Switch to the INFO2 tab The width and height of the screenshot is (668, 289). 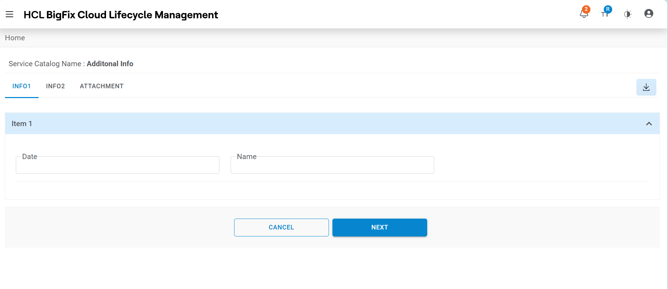55,86
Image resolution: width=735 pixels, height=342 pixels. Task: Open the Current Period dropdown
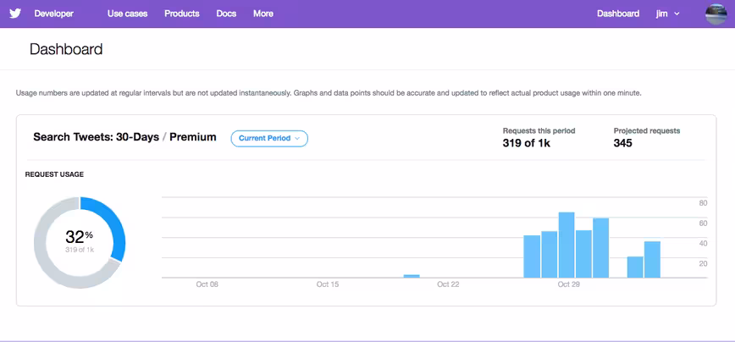click(x=269, y=139)
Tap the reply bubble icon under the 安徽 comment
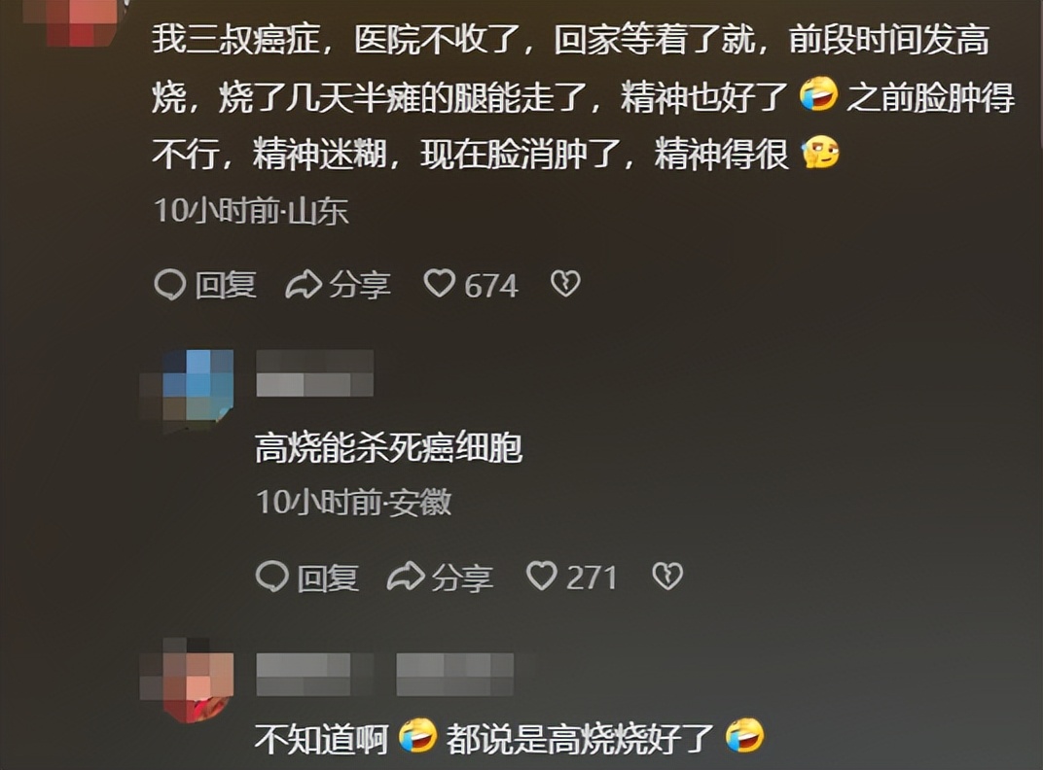The width and height of the screenshot is (1043, 770). point(272,576)
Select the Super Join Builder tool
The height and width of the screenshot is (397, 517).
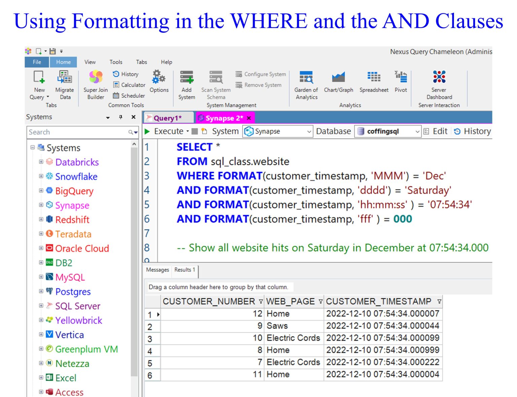[95, 84]
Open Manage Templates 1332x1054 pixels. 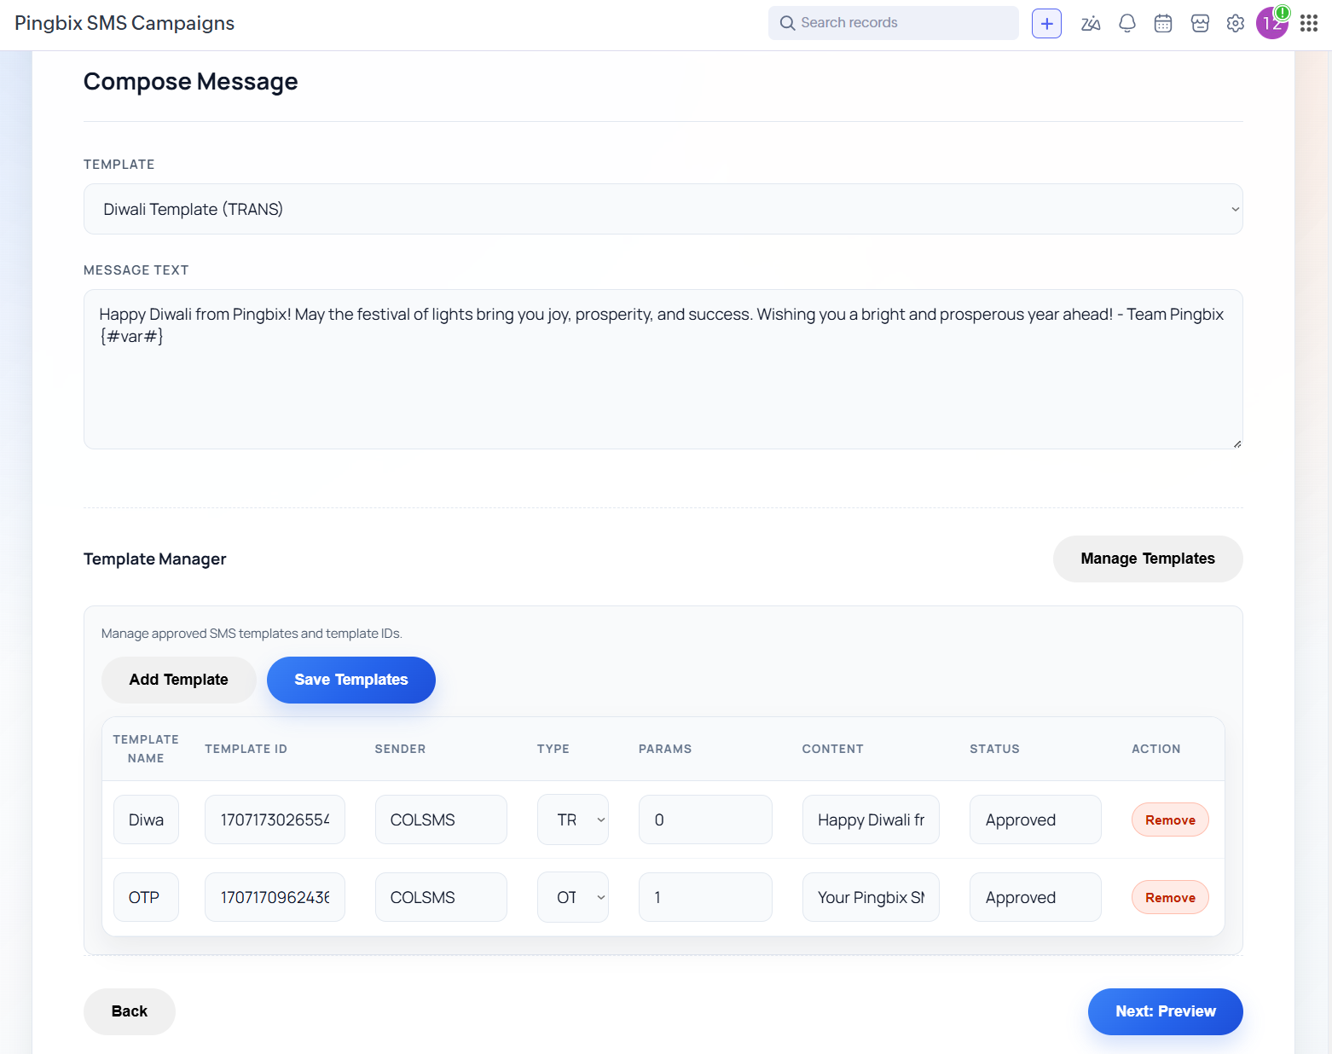point(1147,559)
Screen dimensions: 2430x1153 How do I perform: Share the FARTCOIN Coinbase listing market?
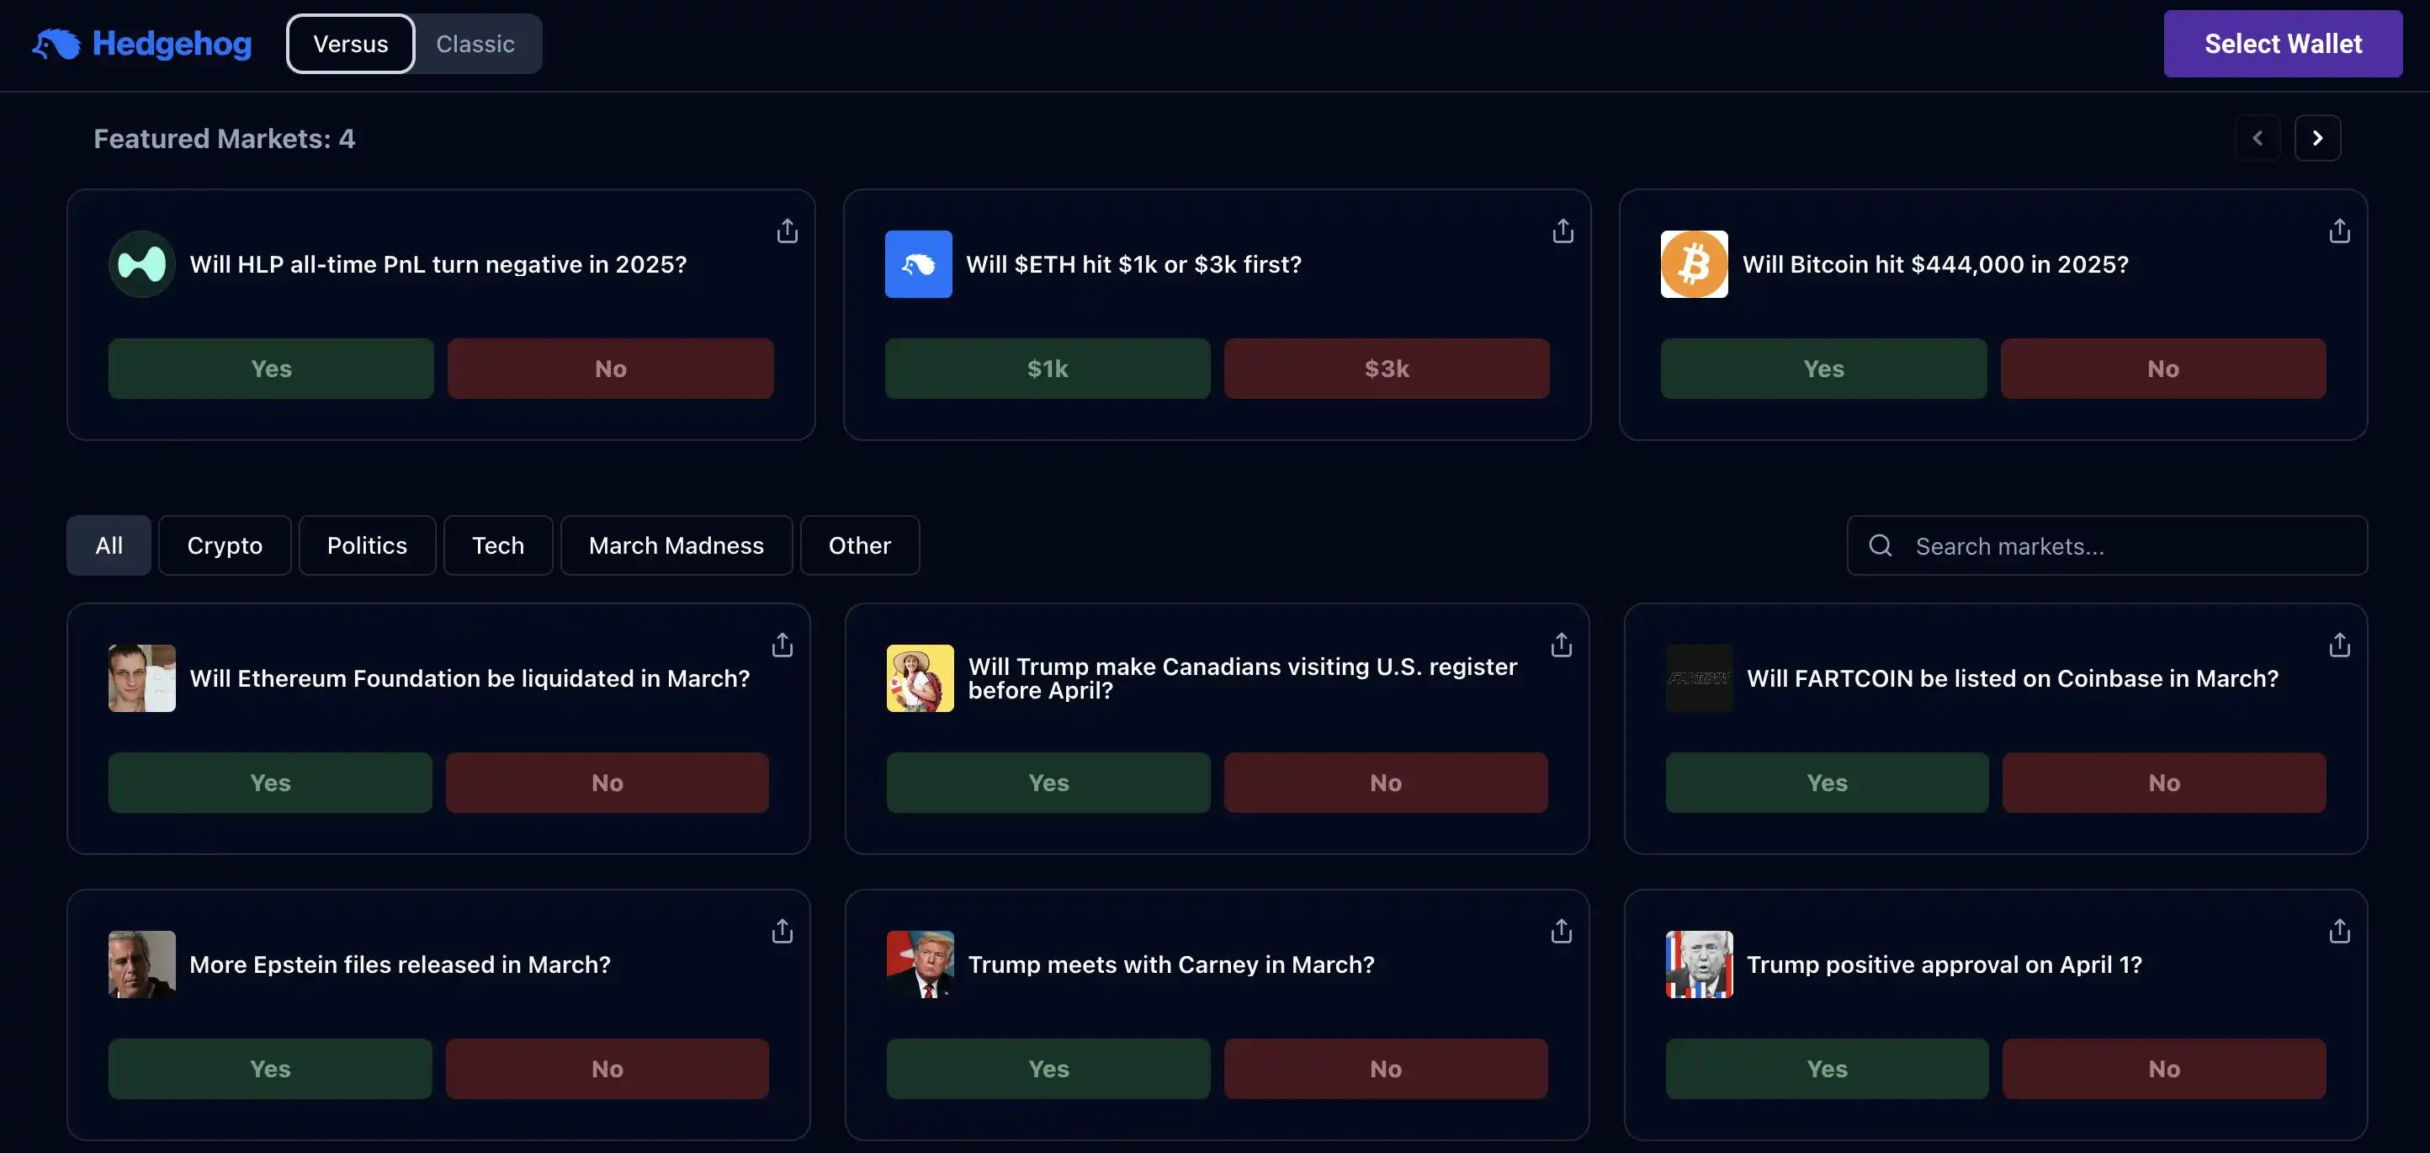click(x=2339, y=645)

* **The problem**
Copy the material above line for line, beginning with the line containing "Image resolution: width=735" and ending after the line containing "The width and height of the screenshot is (1043, 770).". Leave out the pictures.

* **Exercise result**
Image resolution: width=735 pixels, height=342 pixels. Task: Open the Current Period dropdown
click(x=269, y=139)
Tap the reply bubble icon under the 安徽 comment
The width and height of the screenshot is (1043, 770). point(272,576)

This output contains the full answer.